I will say that Nginx is not going to step out of the games, so they’ve got what they call nginMesh, so this is their version of a competitor to Envoy that fully fits the ISTIO model.
Kubernetes API Extensibility
You might have heard of this as operator framework. If you want to see the lineage of how we got here, there was a CoreOS original article about operator frameworks, that tried to address how you can run stateful apps in Kubernetes clusters.
Then there was a second generation of that discussion. Google adapted it, and you’re now seeing more of the discussion is less about operators and more into Kubernetes API extensibility.
Here’s what Joseph Jacks has to say, he’s my oracle when it comes to Kubernetes. This is a tweet he just put out recently, he said, “All complex software delivered as a service or behind the firewall should be implemented as a set of custom Kubernetes API extension controllers. Radical efficiencies abound.” I totally agree with this.
Here’s my radical hat, I think Kubernetes becomes the next Linux. I don’t know when that will happen, but then I think it’s like a 10 or 15 year run of a fabric that becomes how we run all our applications. I know this sounds crazy, but if that happens, Google has designed a sort of an event loop that would listen to every egress-ingress of the API of a Kubernetes cluster, at the millisecond level, and you could create your own custom resource controllers and customer resource definitions.

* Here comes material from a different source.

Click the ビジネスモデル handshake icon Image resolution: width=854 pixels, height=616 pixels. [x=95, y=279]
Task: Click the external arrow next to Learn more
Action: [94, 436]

That’s how all of the stateful, like the Redises, the Mongos, the Cassandras are going to start implementing, and already have.
If you believe that this will be the foundation, it’s like if you could go back in time to the Linux kernel modules, and you knew what was going to happen over the next 20 years. This could be that, and even if we’re wrong I think you should go investigate this and figure out this technology for your organization.